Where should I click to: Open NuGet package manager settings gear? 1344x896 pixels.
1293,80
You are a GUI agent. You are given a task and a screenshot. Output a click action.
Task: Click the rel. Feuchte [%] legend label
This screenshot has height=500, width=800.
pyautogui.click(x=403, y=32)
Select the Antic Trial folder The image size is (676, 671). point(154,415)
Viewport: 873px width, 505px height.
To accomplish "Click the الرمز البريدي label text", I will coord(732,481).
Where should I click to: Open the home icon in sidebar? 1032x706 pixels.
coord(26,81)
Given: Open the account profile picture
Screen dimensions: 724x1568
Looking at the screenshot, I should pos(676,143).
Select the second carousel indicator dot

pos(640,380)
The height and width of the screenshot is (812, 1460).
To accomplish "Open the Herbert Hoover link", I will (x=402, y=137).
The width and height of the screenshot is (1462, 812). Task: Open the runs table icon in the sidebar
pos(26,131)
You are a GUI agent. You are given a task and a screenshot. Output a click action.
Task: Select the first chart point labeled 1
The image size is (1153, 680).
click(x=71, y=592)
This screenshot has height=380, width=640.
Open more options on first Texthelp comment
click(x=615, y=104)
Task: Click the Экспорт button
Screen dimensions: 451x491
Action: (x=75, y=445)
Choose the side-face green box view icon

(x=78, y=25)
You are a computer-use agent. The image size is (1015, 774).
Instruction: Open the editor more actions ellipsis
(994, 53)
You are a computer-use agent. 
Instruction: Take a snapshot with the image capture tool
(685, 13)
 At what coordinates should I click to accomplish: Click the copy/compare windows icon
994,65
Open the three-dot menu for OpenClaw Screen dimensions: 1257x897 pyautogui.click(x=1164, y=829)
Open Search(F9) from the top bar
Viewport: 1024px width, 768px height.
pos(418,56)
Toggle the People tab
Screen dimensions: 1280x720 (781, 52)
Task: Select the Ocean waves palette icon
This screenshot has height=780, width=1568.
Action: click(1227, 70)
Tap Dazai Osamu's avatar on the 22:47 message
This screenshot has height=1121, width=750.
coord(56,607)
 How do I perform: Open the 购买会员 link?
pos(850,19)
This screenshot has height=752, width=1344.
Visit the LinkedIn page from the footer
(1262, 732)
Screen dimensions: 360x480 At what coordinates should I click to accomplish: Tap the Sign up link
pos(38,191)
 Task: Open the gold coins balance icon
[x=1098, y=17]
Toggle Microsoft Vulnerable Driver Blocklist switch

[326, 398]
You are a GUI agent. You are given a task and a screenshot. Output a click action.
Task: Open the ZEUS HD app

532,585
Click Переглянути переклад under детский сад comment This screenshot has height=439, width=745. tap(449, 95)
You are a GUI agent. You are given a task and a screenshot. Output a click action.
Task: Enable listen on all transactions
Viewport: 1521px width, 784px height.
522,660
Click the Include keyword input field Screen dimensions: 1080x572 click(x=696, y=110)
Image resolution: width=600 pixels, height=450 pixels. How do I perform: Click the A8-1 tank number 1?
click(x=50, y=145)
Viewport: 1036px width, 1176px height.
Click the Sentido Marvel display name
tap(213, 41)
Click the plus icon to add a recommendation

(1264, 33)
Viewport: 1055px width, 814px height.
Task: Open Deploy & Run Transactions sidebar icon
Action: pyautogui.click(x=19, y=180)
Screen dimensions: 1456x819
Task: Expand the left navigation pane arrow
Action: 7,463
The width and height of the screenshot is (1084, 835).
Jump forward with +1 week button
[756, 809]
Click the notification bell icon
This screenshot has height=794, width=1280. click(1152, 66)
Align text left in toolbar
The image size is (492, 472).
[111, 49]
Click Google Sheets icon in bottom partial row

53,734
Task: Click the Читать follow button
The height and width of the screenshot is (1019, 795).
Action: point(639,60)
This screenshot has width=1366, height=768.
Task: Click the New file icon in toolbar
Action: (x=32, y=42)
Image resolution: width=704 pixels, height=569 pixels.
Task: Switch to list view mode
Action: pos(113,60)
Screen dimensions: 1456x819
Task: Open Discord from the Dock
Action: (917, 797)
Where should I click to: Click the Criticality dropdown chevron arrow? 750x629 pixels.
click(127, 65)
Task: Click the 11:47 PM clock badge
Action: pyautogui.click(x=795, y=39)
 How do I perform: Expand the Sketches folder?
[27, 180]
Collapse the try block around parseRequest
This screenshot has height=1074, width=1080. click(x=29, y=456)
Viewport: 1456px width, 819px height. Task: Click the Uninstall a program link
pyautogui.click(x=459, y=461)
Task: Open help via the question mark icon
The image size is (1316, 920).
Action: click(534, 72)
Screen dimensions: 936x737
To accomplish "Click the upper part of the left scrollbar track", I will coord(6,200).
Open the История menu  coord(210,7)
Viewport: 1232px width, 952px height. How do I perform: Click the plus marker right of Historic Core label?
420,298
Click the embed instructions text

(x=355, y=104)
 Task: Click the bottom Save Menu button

::::

Rewrite all of the material above, changing every "GUI agent" to "desktop agent" and keeping everything else the same.

Where should I click to: Open NuGet package manager settings gear? 1344x896 pixels.
1293,80
You are a desktop agent. You are given a task and a screenshot. Output a click action.
Task: Click the rel. Feuchte [%] legend label
This screenshot has height=500, width=800.
pyautogui.click(x=403, y=32)
Select the Antic Trial folder The image size is (676, 671). point(154,415)
Viewport: 873px width, 505px height.
To accomplish "Click the الرمز البريدي label text", I will coord(732,481).
Where should I click to: Open the home icon in sidebar? 1032x706 pixels.
coord(26,81)
Given: Open the account profile picture
Screen dimensions: 724x1568
Looking at the screenshot, I should pos(676,143).
Select the second carousel indicator dot

pos(640,380)
The height and width of the screenshot is (812, 1460).
To accomplish "Open the Herbert Hoover link", I will (x=402, y=137).
The width and height of the screenshot is (1462, 812). Task: Open the runs table icon in the sidebar
pos(26,131)
You are a desktop agent. You are given a task and a screenshot. Output a click action.
Task: Select the first chart point labeled 1
The image size is (1153, 680).
click(x=71, y=592)
This screenshot has height=380, width=640.
Open more options on first Texthelp comment
click(x=615, y=104)
Task: Click the Экспорт button
Screen dimensions: 451x491
Action: (x=75, y=445)
Choose the side-face green box view icon

(x=78, y=25)
You are a computer-use agent. The image size is (1015, 774).
Instruction: Open the editor more actions ellipsis
(994, 53)
You are a computer-use agent. 
Instruction: Take a snapshot with the image capture tool
(685, 13)
 At what coordinates should I click to accomplish: Click the copy/compare windows icon
994,65
Open the three-dot menu for OpenClaw Screen dimensions: 1257x897 pyautogui.click(x=1164, y=829)
Open Search(F9) from the top bar
Viewport: 1024px width, 768px height.
pos(418,56)
Toggle the People tab
Screen dimensions: 1280x720 (781, 52)
Task: Select the Ocean waves palette icon
This screenshot has height=780, width=1568.
Action: click(1227, 70)
Tap Dazai Osamu's avatar on the 22:47 message
This screenshot has height=1121, width=750.
coord(56,607)
 How do I perform: Open the 购买会员 link?
pos(850,19)
This screenshot has height=752, width=1344.
Visit the LinkedIn page from the footer
(1262, 732)
Screen dimensions: 360x480 At what coordinates should I click to accomplish: Tap the Sign up link
pos(38,191)
 Task: Open the gold coins balance icon
[x=1098, y=17]
Toggle Microsoft Vulnerable Driver Blocklist switch

[326, 398]
You are a desktop agent. You are given a task and a screenshot. Output a click action.
Task: Open the ZEUS HD app

532,585
Click Переглянути переклад under детский сад comment This screenshot has height=439, width=745. tap(449, 95)
You are a desktop agent. You are given a task and a screenshot. Output a click action.
Task: Enable listen on all transactions
Viewport: 1521px width, 784px height.
522,660
Click the Include keyword input field Screen dimensions: 1080x572 click(x=696, y=110)
Image resolution: width=600 pixels, height=450 pixels. How do I perform: Click the A8-1 tank number 1?
click(x=50, y=145)
Viewport: 1036px width, 1176px height.
Click the Sentido Marvel display name
tap(213, 41)
Click the plus icon to add a recommendation

(1264, 33)
Viewport: 1055px width, 814px height.
Task: Open Deploy & Run Transactions sidebar icon
Action: pyautogui.click(x=19, y=180)
Screen dimensions: 1456x819
Task: Expand the left navigation pane arrow
Action: 7,463
The width and height of the screenshot is (1084, 835).
Jump forward with +1 week button
[756, 809]
Click the notification bell icon
This screenshot has height=794, width=1280. click(1152, 66)
Align text left in toolbar
The image size is (492, 472).
[111, 49]
Click Google Sheets icon in bottom partial row

53,734
Task: Click the Читать follow button
The height and width of the screenshot is (1019, 795).
Action: point(639,60)
This screenshot has width=1366, height=768.
Task: Click the New file icon in toolbar
Action: (x=32, y=42)
Image resolution: width=704 pixels, height=569 pixels.
Task: Switch to list view mode
Action: pos(113,60)
Screen dimensions: 1456x819
Task: Open Discord from the Dock
Action: (917, 797)
Where should I click to: Click the Criticality dropdown chevron arrow? 750x629 pixels.
click(127, 65)
Task: Click the 11:47 PM clock badge
Action: pyautogui.click(x=795, y=39)
 How do I perform: Expand the Sketches folder?
[27, 180]
Collapse the try block around parseRequest
This screenshot has height=1074, width=1080. click(x=29, y=456)
Viewport: 1456px width, 819px height. Task: Click the Uninstall a program link
pyautogui.click(x=459, y=461)
Task: Open help via the question mark icon
The image size is (1316, 920).
Action: click(534, 72)
Screen dimensions: 936x737
To accomplish "Click the upper part of the left scrollbar track", I will coord(6,200).
Open the История menu  coord(210,7)
Viewport: 1232px width, 952px height. How do I perform: Click the plus marker right of Historic Core label?
420,298
Click the embed instructions text

(x=355, y=104)
 Task: Click the bottom Save Menu button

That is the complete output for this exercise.